**REQUIRED ACTION:**
Among the lines below, keep only those from the one containing "This screenshot has width=952, height=1267." through the one containing "You are a computer-use agent. Image", and reproduce them exactly.

Pixel coordinate grounding data
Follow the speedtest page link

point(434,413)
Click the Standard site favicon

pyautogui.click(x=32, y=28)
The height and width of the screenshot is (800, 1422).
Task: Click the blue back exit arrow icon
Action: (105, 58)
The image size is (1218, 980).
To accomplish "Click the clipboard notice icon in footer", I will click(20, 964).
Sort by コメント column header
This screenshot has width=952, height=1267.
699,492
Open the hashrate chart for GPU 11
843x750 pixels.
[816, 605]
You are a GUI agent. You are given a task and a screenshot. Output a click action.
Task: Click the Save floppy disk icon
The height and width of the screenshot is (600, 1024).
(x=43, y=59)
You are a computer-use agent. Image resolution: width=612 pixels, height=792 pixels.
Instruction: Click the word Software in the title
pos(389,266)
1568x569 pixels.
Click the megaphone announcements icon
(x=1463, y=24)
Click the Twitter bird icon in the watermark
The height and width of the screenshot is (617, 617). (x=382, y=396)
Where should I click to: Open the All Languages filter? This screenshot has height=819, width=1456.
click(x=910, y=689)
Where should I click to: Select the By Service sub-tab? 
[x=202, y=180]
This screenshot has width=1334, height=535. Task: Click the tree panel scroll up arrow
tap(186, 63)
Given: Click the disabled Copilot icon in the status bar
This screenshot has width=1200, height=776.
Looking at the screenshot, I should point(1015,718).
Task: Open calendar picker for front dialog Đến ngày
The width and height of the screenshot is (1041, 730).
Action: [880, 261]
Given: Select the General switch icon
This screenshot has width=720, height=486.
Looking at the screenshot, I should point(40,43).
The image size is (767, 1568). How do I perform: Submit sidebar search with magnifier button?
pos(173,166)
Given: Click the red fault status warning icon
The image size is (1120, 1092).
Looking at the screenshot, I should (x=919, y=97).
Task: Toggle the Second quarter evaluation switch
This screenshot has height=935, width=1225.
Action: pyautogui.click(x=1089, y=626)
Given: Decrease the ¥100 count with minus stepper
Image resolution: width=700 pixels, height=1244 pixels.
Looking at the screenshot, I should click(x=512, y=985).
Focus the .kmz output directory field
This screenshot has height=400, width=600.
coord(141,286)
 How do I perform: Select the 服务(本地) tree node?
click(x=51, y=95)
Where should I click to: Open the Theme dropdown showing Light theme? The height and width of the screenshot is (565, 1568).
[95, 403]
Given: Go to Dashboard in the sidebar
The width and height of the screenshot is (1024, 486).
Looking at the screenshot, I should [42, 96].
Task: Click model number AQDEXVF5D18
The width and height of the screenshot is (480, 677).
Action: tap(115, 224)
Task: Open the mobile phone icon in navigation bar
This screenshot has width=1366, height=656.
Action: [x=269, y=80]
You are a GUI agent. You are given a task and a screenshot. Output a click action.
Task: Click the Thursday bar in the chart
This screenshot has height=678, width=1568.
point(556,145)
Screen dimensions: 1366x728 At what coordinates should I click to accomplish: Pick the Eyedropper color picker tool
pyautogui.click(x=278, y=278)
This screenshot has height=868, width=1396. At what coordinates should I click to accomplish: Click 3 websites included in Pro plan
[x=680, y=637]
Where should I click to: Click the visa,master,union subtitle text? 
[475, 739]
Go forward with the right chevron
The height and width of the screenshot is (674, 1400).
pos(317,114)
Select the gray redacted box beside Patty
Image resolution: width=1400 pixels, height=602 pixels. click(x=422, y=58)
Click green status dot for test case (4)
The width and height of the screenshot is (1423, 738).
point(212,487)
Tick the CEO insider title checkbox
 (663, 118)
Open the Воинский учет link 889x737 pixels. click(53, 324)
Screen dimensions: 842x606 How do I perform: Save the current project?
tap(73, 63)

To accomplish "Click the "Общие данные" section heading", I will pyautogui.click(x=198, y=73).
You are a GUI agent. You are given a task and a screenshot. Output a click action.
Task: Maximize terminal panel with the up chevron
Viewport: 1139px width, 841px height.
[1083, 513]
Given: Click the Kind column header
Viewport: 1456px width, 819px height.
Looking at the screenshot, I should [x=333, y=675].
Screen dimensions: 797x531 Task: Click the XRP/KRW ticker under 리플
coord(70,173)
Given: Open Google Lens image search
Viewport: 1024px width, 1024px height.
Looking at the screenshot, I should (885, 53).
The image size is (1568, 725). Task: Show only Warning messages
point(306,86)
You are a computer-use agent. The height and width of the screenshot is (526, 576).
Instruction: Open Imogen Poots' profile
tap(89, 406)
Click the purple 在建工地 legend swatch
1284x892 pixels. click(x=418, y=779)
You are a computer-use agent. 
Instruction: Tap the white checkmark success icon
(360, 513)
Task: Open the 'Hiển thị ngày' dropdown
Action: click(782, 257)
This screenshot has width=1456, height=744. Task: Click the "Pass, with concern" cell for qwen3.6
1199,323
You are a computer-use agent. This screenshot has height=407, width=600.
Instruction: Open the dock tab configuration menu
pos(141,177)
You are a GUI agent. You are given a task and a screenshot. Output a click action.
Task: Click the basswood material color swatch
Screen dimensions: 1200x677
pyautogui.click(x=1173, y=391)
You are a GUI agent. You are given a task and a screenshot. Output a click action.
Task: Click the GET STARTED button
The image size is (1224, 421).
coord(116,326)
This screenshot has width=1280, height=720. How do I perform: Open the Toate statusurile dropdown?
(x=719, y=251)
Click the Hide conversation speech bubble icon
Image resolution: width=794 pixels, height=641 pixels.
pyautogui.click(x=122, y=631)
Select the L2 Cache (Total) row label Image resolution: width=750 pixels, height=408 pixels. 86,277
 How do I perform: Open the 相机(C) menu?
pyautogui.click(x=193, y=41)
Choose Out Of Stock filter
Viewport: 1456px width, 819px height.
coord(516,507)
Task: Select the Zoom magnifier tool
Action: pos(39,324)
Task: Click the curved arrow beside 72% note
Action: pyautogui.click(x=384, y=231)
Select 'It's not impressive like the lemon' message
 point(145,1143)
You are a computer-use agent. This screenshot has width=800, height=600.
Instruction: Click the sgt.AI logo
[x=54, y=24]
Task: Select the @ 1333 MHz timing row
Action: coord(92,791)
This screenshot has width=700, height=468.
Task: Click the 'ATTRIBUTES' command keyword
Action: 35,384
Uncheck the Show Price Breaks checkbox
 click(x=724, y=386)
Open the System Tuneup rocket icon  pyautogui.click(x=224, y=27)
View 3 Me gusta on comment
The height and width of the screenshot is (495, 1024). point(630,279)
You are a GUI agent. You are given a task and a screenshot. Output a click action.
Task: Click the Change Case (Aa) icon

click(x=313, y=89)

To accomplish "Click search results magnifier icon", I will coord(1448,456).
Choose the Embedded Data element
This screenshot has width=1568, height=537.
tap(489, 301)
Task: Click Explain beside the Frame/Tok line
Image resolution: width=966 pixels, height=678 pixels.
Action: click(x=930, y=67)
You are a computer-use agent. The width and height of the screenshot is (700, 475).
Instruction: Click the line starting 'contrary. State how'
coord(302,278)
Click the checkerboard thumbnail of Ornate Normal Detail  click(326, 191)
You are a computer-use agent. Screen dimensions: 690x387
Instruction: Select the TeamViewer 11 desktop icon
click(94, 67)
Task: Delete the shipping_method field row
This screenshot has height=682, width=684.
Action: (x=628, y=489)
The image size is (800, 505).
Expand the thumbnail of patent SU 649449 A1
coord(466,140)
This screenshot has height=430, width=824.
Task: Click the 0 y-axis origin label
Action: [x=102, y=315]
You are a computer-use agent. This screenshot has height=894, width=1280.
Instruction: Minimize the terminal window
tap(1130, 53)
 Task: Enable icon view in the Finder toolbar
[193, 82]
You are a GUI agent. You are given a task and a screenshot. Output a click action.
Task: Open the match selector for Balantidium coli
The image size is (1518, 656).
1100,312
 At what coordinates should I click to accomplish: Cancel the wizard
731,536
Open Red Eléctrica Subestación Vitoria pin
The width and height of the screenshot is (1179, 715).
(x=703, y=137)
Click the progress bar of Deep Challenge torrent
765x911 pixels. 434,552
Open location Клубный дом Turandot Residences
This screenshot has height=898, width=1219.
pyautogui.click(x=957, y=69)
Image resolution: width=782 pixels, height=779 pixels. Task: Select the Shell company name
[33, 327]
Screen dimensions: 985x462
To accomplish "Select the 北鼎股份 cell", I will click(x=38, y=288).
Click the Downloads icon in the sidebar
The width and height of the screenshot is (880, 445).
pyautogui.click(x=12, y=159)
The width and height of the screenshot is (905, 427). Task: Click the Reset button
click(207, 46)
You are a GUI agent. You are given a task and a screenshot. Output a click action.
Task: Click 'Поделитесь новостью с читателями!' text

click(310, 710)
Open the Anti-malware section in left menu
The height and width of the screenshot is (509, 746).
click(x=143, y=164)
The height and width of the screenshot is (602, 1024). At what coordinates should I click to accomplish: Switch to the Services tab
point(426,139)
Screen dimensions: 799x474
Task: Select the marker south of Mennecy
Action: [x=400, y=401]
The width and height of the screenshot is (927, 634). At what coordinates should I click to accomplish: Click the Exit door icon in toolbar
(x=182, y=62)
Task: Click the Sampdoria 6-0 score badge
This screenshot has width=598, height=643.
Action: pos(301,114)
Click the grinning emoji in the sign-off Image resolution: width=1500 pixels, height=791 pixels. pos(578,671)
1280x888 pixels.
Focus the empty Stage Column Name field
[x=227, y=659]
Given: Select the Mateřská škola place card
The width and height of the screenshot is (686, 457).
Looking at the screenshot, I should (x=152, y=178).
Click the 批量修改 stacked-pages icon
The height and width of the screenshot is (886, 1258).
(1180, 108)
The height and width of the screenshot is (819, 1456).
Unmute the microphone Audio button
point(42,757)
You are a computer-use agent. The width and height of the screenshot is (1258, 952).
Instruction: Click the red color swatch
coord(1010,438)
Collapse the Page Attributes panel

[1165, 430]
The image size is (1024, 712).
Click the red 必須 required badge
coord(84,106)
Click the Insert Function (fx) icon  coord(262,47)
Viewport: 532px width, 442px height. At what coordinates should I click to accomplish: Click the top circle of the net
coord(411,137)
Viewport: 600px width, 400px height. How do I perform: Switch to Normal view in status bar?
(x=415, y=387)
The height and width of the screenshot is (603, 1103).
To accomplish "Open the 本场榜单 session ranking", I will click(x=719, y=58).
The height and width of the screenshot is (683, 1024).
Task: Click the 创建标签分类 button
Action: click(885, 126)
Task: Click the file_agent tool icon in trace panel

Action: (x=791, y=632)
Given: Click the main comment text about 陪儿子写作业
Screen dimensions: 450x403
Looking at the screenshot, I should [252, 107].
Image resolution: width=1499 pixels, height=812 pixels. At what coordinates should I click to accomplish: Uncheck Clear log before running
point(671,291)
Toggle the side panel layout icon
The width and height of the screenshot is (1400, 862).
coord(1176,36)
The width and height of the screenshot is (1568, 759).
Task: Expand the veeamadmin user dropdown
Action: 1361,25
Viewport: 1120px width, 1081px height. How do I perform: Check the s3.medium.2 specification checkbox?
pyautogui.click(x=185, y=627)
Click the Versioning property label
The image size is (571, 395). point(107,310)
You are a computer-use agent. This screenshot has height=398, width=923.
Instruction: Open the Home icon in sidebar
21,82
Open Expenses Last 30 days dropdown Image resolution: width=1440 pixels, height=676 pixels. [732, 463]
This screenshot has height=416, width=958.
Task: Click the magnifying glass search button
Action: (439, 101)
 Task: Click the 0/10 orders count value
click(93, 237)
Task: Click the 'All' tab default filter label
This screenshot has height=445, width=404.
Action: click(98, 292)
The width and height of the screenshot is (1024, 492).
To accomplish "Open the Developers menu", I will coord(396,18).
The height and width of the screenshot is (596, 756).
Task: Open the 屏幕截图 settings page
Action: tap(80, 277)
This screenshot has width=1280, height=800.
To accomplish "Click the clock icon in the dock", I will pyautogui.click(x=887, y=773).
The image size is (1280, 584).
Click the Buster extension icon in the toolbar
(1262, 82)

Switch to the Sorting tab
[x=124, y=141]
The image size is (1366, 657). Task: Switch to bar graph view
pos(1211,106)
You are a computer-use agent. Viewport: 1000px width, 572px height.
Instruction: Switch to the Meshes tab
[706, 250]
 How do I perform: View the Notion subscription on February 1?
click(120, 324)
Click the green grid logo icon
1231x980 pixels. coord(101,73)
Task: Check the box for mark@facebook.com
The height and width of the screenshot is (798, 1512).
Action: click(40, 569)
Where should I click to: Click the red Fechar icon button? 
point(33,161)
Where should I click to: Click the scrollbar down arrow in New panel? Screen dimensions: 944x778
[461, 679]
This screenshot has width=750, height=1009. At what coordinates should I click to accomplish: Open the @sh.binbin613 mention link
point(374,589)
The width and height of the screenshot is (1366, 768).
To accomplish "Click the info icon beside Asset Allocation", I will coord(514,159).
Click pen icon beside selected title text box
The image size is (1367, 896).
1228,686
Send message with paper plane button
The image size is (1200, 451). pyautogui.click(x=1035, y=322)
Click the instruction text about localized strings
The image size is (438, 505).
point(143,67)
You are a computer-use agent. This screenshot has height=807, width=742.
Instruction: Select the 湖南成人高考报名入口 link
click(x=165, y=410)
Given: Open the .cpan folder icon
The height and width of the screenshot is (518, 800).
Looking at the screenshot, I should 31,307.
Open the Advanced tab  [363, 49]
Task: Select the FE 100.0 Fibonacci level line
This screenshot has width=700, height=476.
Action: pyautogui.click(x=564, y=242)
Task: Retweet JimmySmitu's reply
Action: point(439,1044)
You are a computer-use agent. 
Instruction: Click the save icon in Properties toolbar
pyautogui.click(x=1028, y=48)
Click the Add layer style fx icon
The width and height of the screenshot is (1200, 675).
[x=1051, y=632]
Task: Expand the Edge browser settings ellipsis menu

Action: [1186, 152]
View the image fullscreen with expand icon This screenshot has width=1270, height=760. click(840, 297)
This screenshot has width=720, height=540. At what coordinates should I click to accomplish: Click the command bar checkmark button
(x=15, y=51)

**RESPONSE AREA:**
This screenshot has width=952, height=1267.
699,492
Open the hashrate chart for GPU 11
843x750 pixels.
[816, 605]
You are a GUI agent. You are given a task and a screenshot. Output a click action.
Task: Click the Save floppy disk icon
The height and width of the screenshot is (600, 1024).
(x=43, y=59)
You are a computer-use agent. Image resolution: width=612 pixels, height=792 pixels.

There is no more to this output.